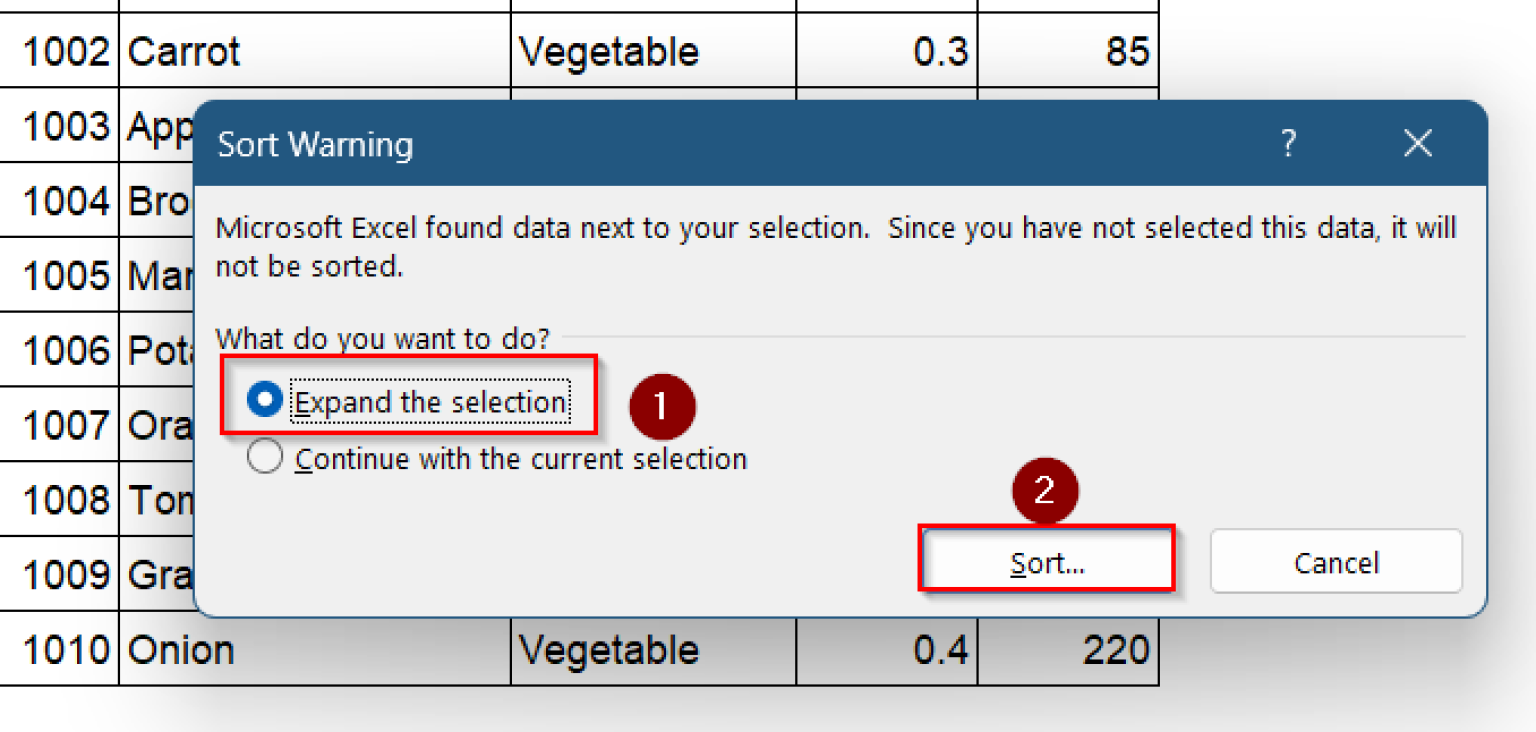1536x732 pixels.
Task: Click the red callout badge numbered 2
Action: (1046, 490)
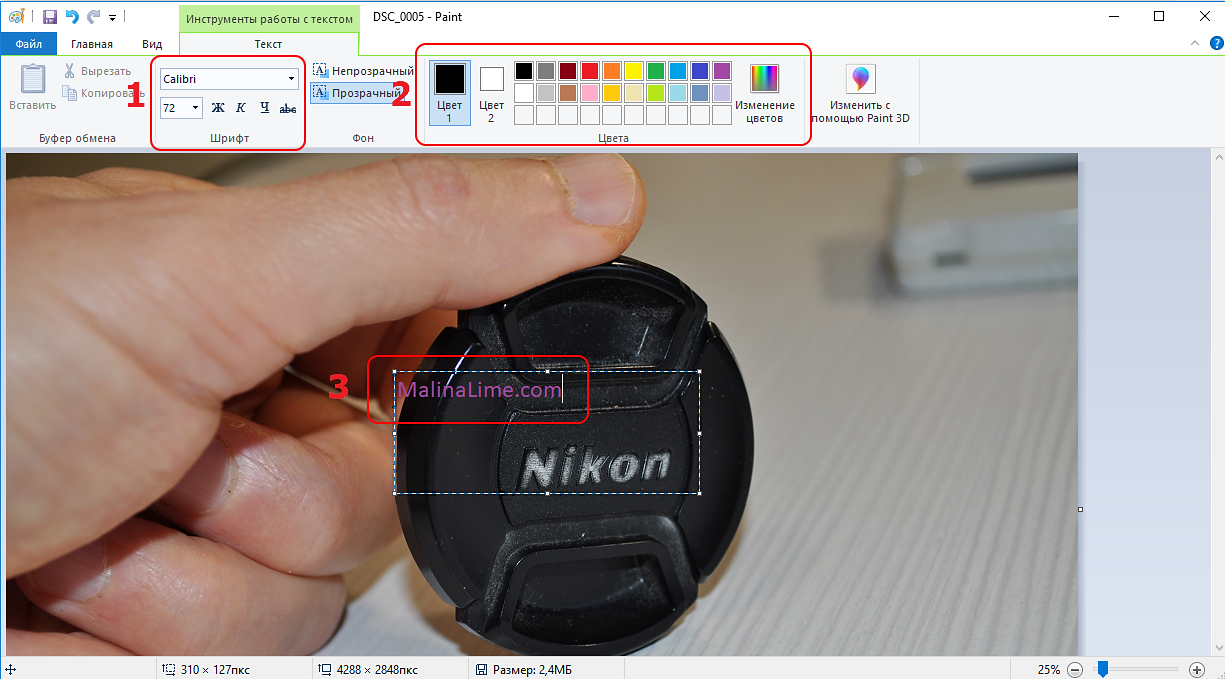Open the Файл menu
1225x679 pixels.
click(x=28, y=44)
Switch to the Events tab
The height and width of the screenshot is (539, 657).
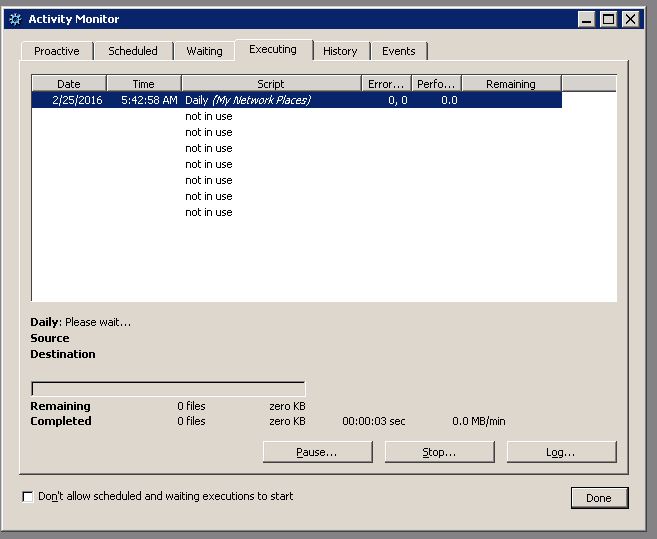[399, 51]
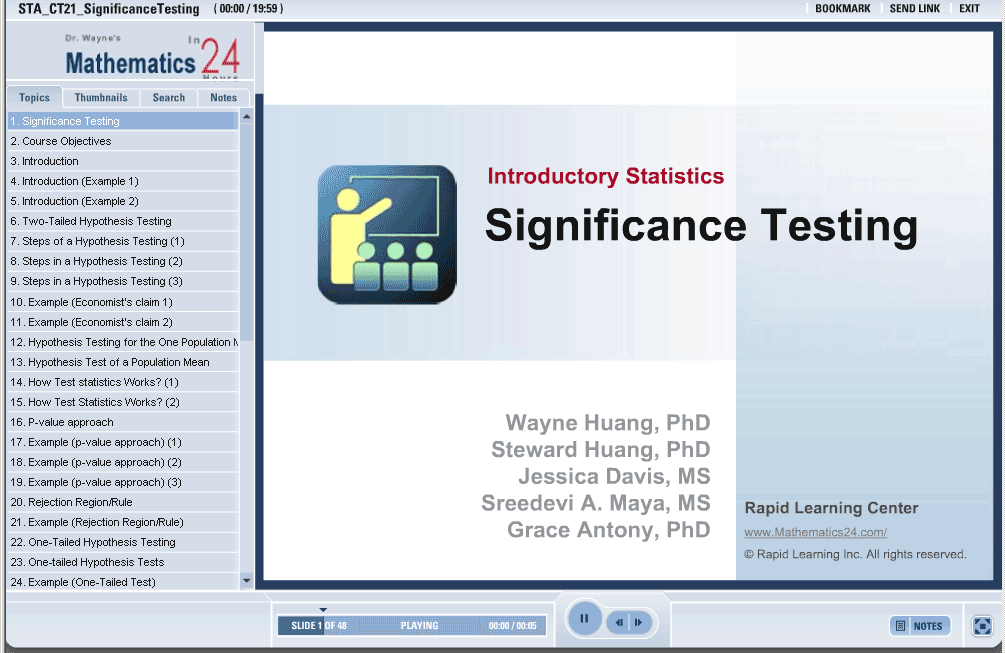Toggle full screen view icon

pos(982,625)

------------------------------

Your assignment:
Beginning at the line with "The height and", reproduce word for word each line through the last line of the records. Include both ends but no pictures.

Answer box:
The height and width of the screenshot is (539, 657).
[399, 51]
Toggle full screen view icon

pos(982,625)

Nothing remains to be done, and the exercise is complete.